__Work to do__
Please arrange the lines of the items as a JSON list of strings, one string per line with blank lines skipped, covering the stretch from the line containing "You are a computer-use" through the end of the items. Leave the pictures out of the answer.

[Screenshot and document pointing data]
------------------------------

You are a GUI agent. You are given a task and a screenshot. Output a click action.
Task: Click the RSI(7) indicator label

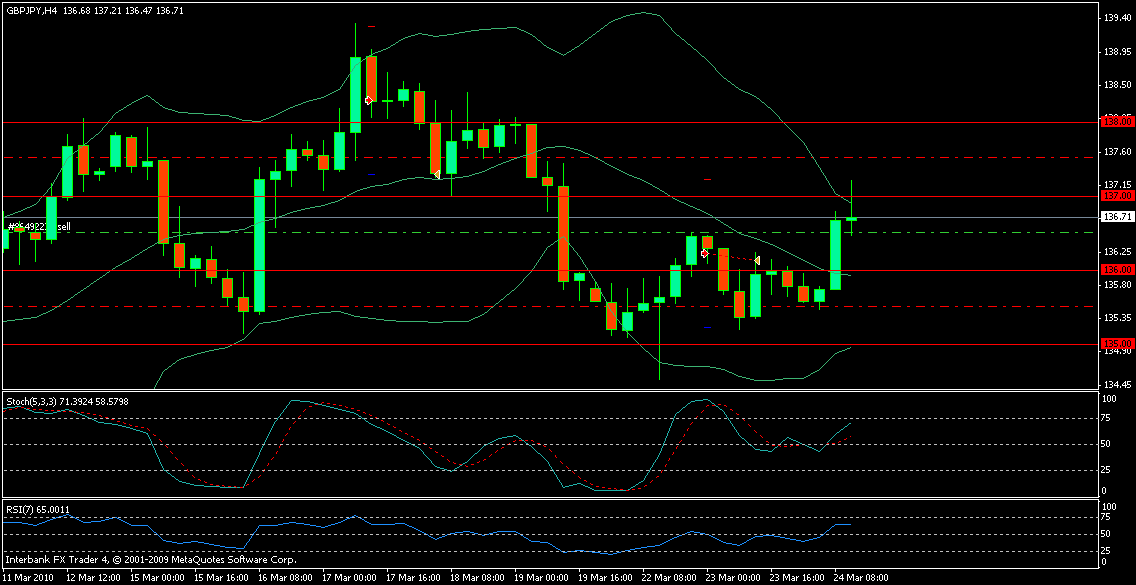(x=22, y=509)
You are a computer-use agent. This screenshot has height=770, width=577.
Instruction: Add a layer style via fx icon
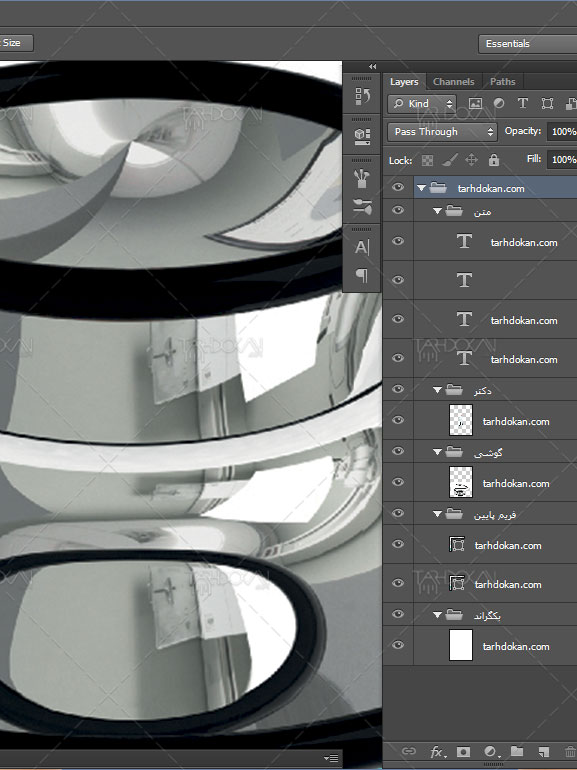pyautogui.click(x=436, y=751)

------------------------------

__Task solution__
[
  "You are a computer-use agent. This screenshot has height=770, width=577.",
  "Instruction: Add a layer style via fx icon",
  "pyautogui.click(x=436, y=751)"
]